In Jugoslawien war die Vergewaltigung durch Polizisten eine gebräuchliche Technik der Erniedrigung. Vojislav Seselj, heute der Bürgermeister von Zemun und einer der radikalsten Führer der serbischen paramilitärischen Nationalisten, wurde wiederholt im Gefängnis vergewaltigt, meistens von islamischen kriminellen Mithäftlingen, aber mit der Zustimmung der Wächter). Ich hätte gerne, daß die amerikanische Mehrheit das mit einiger Aufmerksamkeit lesen würde: Seselj und Paraga zeigen, daß sich eine Mißhandlung im Gefängnis auf die Gesellschaft schwerwiegend auswirkt.
Während der Studentenproteste im Winter 96/97 wurde Bulatovic, ein Belgrader Student und einer der Organisatoren der Proteste, von der Polizei verhaftet, auf dem Polizeirevier geschlagen und gefoltert und auch mit dem Polizeiknüppel sodomisiert, der ein ganz Stück dicker ist als die Stange des Toilettenreinigers, was vielleicht die serbische Polizei noch bestialischer als das NYPD macht, wenn das jemanden trösten sollte. Auch Bulatovic landete auf der Intensivstation. Er ist Serbe, aber er ist ein ideologischer Feind, weswegen er als Angehöriger einer Minderheit behandelt wird, was bedeutet, daß sie niemand darum kümmert, was mit ihm geschieht: er ist für die Polizei ein Stück Scheiße, die die Ordnung für die Mehrheit schützt.
Alarmierend ist beim Fall Bulatovic, daß die verantwortlichen Polizisten noch immer ihre Abzeichen und Waffen tragen und normalen Dienst machen, daß sie vielleicht sogar befördert wurden. Die meisten Polizisten, die Paraga als Nationalisten verhaftet haben, gehören jetzt der Elite der Geheimpolizei des Präsidenten Tudjman an. Der Belgrader Fall ist aber vor allem deswegen so seltsam, weil in der Zwischenzeit in Belgrad ein Bürgermeister der Opposition an der Macht ist.
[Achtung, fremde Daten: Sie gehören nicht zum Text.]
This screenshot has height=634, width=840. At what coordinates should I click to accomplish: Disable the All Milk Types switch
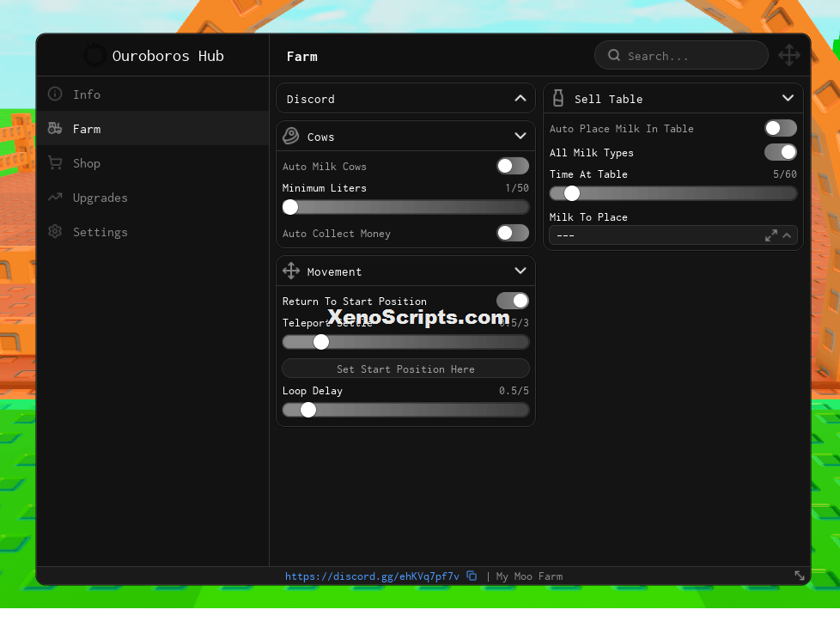(x=781, y=152)
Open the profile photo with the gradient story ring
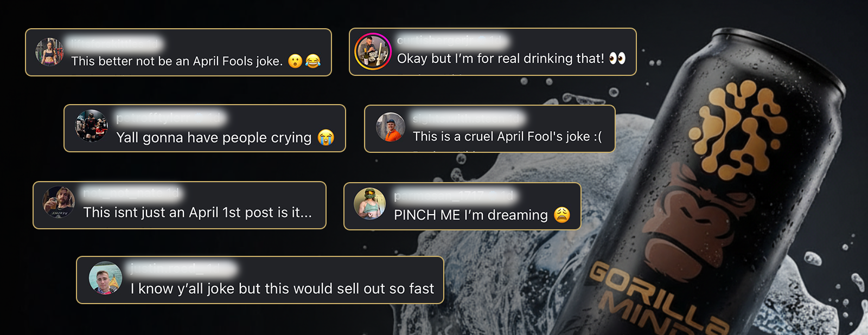This screenshot has height=335, width=868. click(x=373, y=51)
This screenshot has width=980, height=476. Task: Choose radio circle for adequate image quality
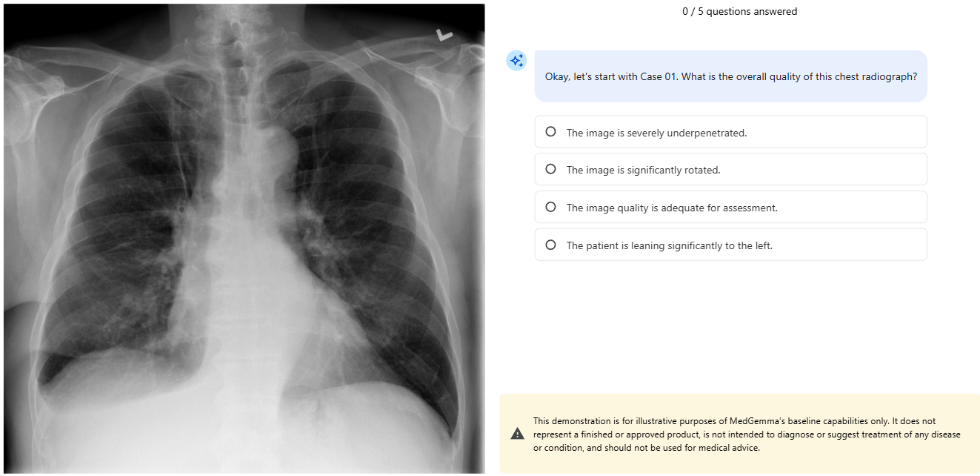550,207
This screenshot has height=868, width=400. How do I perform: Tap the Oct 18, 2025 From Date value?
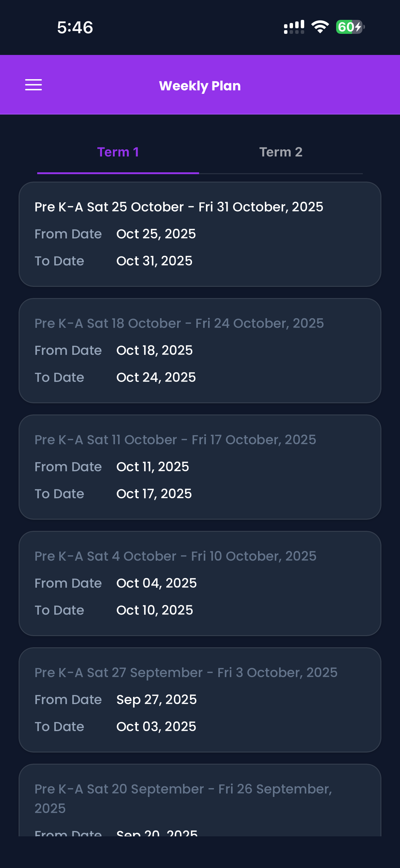point(155,350)

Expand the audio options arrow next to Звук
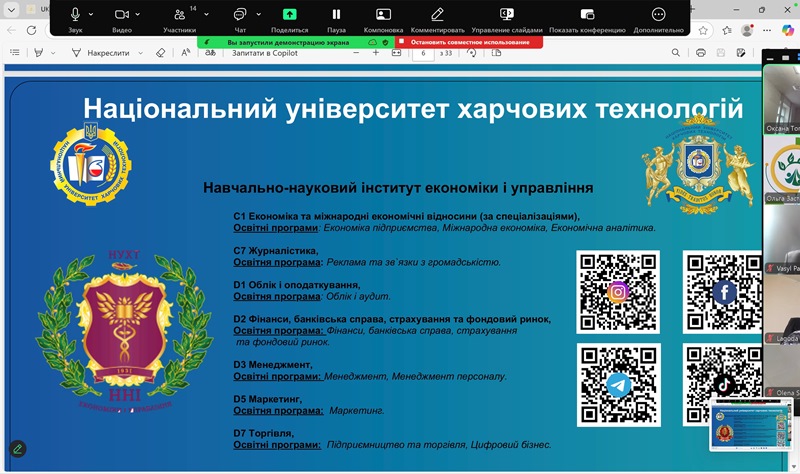92,15
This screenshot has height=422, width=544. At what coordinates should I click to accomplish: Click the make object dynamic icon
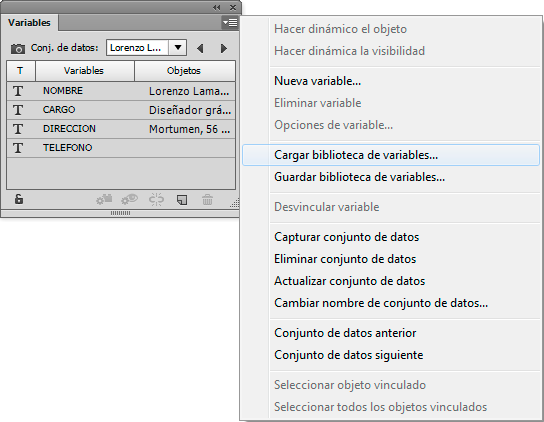click(104, 199)
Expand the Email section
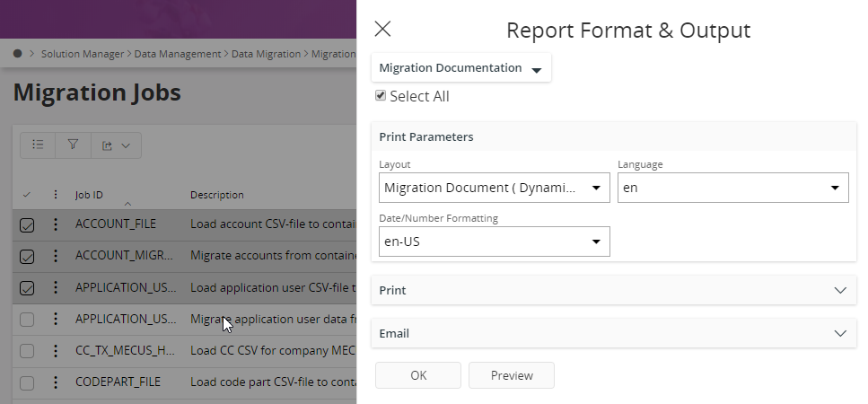Screen dimensions: 868x404 click(613, 333)
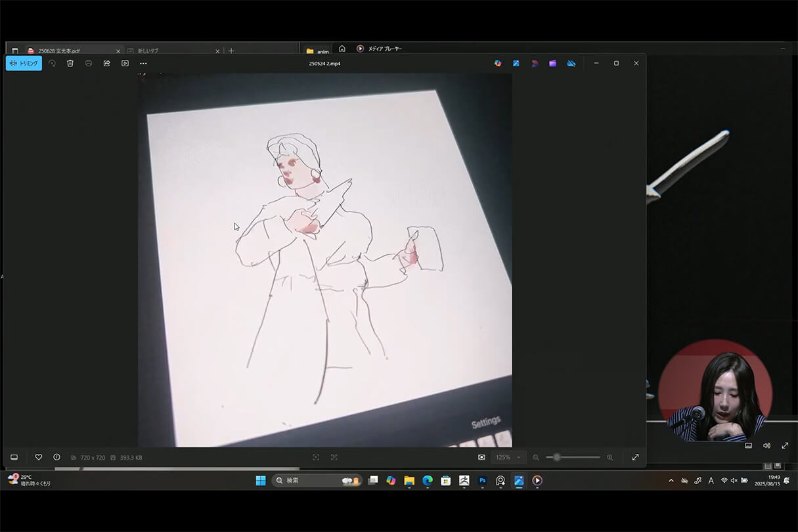Click the rotate image icon
Image resolution: width=798 pixels, height=532 pixels.
point(52,63)
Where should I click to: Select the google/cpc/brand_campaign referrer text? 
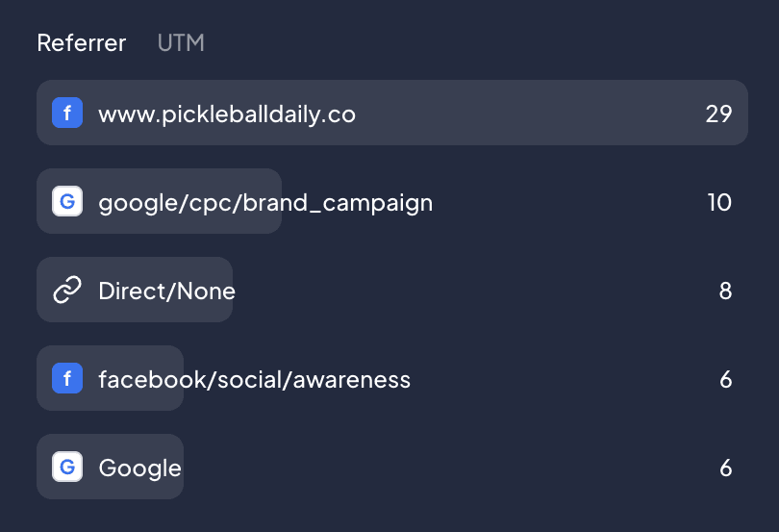click(265, 203)
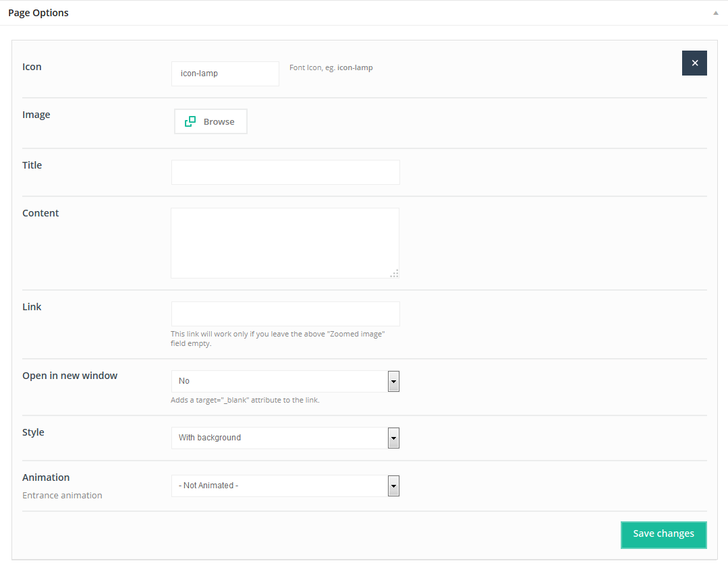Click the Animation field label
This screenshot has height=582, width=728.
point(46,477)
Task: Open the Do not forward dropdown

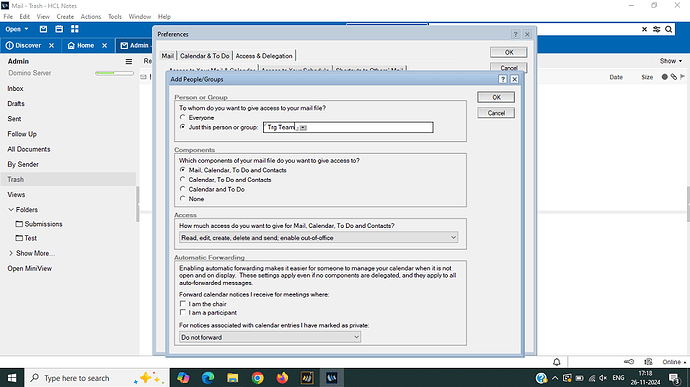Action: 270,337
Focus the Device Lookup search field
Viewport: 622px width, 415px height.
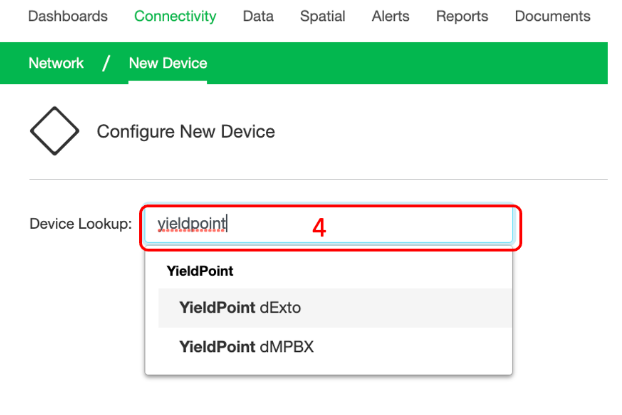coord(328,225)
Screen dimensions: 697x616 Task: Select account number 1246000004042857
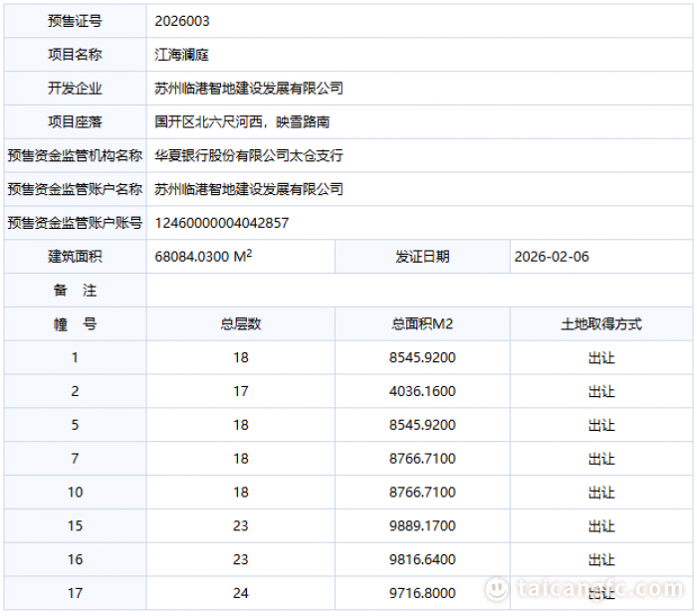(222, 223)
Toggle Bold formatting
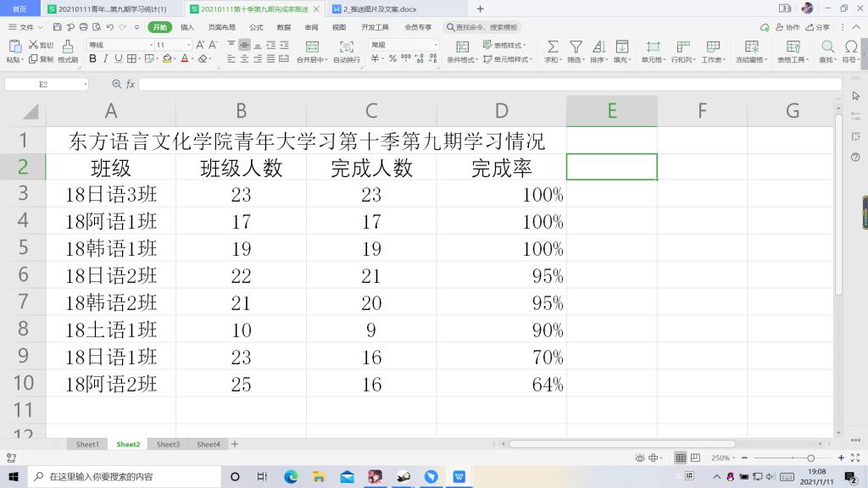The image size is (868, 488). click(x=93, y=59)
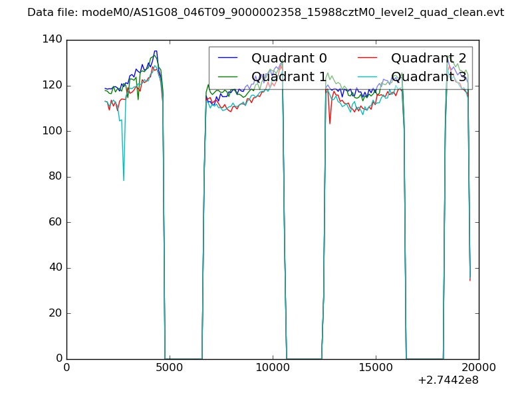
Task: Click the x-axis offset label +2.7442e8
Action: click(448, 381)
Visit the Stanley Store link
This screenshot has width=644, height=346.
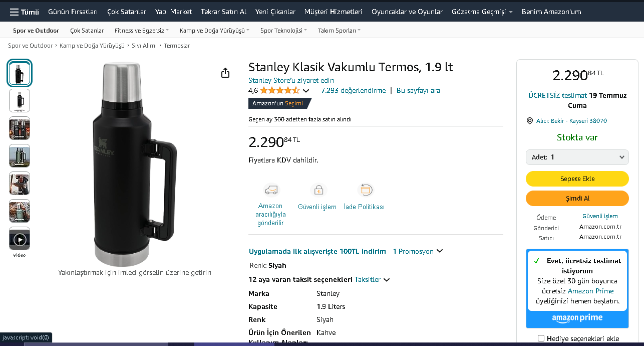point(291,80)
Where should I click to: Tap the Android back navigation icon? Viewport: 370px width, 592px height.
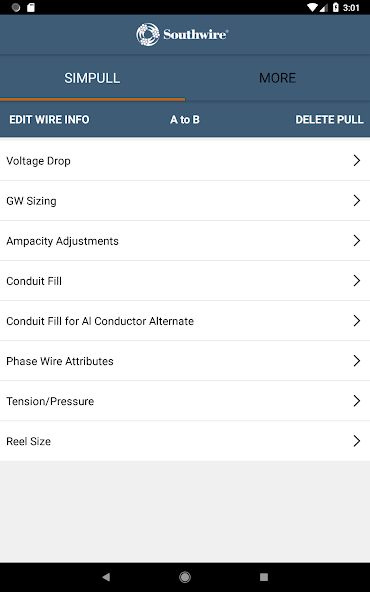[x=106, y=577]
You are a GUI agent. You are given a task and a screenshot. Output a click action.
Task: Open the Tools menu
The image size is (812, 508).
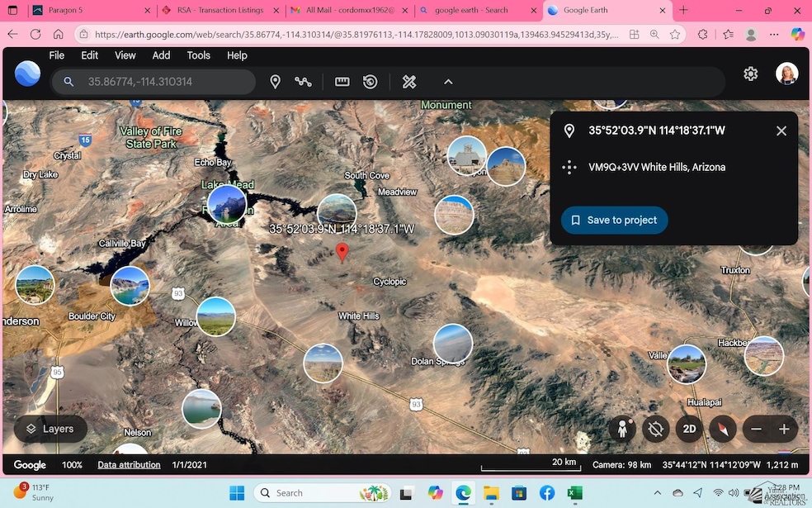point(198,55)
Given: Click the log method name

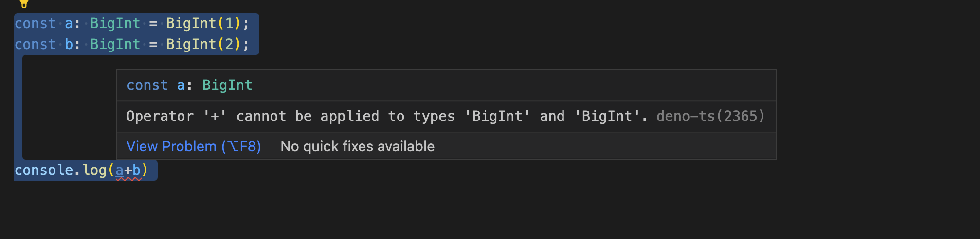Looking at the screenshot, I should click(94, 171).
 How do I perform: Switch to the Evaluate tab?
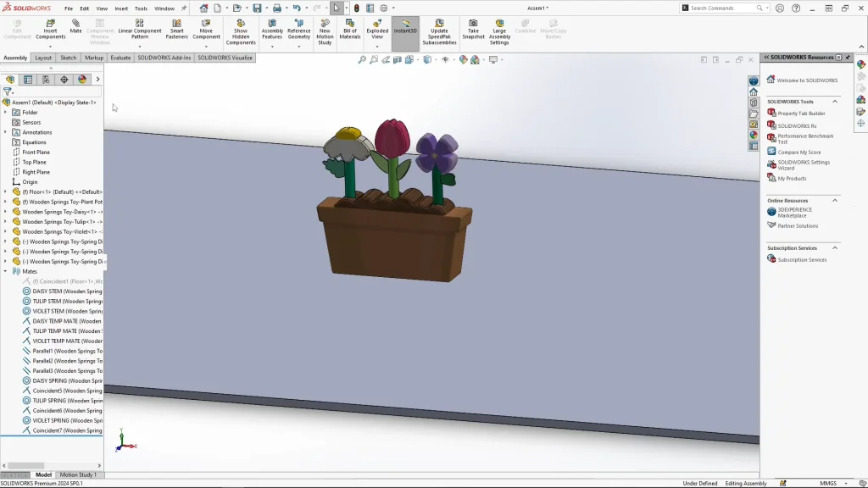(x=120, y=58)
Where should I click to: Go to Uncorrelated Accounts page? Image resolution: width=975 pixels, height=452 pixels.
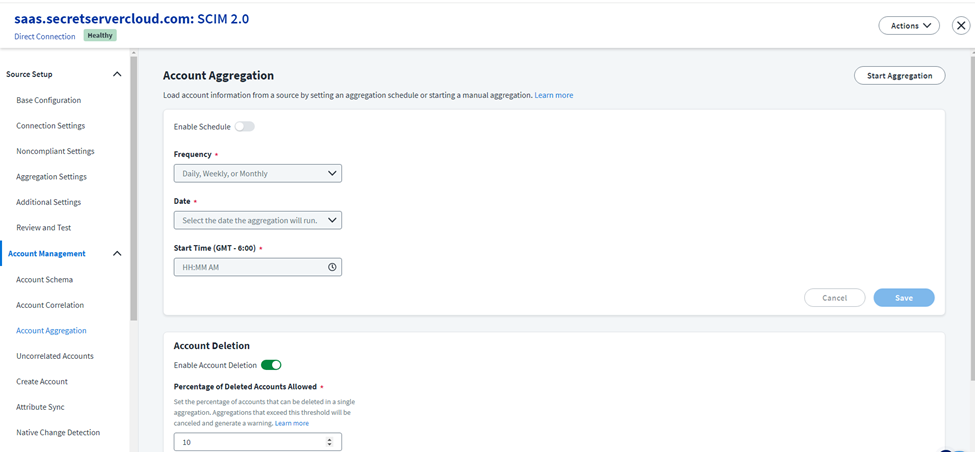55,356
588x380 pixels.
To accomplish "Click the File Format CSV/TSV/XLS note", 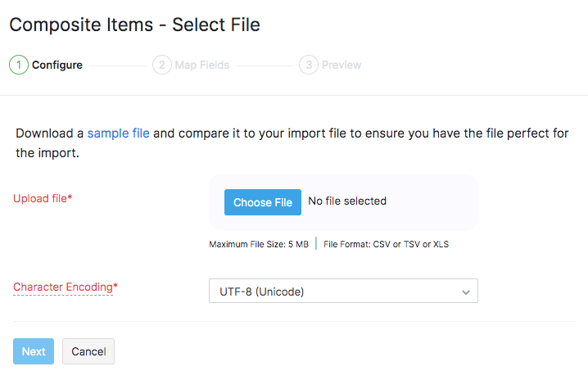I will (x=386, y=244).
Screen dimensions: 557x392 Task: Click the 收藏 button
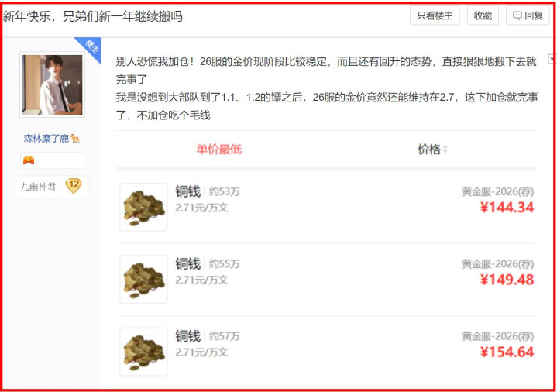(483, 15)
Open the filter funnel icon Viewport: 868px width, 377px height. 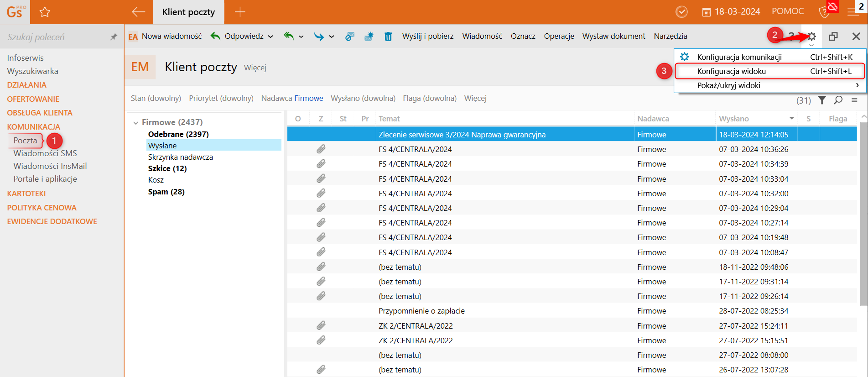tap(822, 100)
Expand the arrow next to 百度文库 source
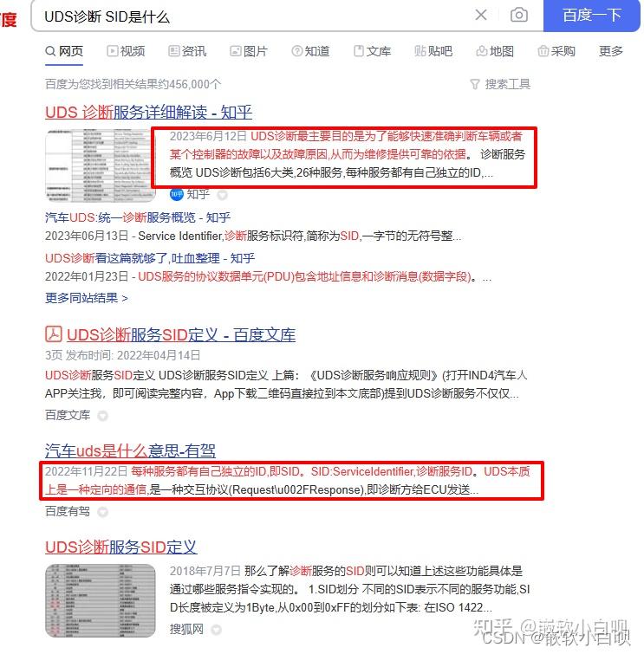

Selbst wenn Giulani Volpe für die Vergewaltigung von Louima befördern und die nächste Wahl verlieren würde, dann würde jeder, der an seine Stelle tritt, die "ethnische Säuberung" des 70. Distrikts zur ersten Amtsaufgabe machen. Warum erkannte Djindjic nicht eine solche ausgezeichnete Chance für eine Eigenwerbung? Er sagt, er habe keine Macht über die Polizei. Das gibt es nur Serbien! Der Bürgermeister der Staat besitzt keine Macht über die städtische Polizei. Die Polizei ist direkt Milosevic verantwortlich, was er auch immer macht und für welche Scheinfunktion er sich auch immer als Front entscheidet, um an den Schlüsselstellen der Macht zu bleiben.
Daraus ziehe ich die Folgerung, daß Belgrad augenblicklich eine belagerte Stadt genau wie Zagreb und Sarajewo ist. Alle, die an der Spitze stehen, holten sich ihre Gefolgschaft von außerhalb - Tudjman aus Hercegovina, Milosevic aus der Krajina und aus Bosnien, Izetbegovic aus Sandzak -, um die verräterischen, allzu sehr kosmopolitischen urbanen Massen der Städte zu überwachen, die einzig dafür da sind, die Grundlage der Steuern für deren uneingeschränkte und lebenslange Herrschaft zu liefern, und deren Bürger in ihren eigenen Städten nur noch als Minderheiten gelten. Schließlich denke ich seufzend, daß es für die USA noch immer eine Hoffnung gibt.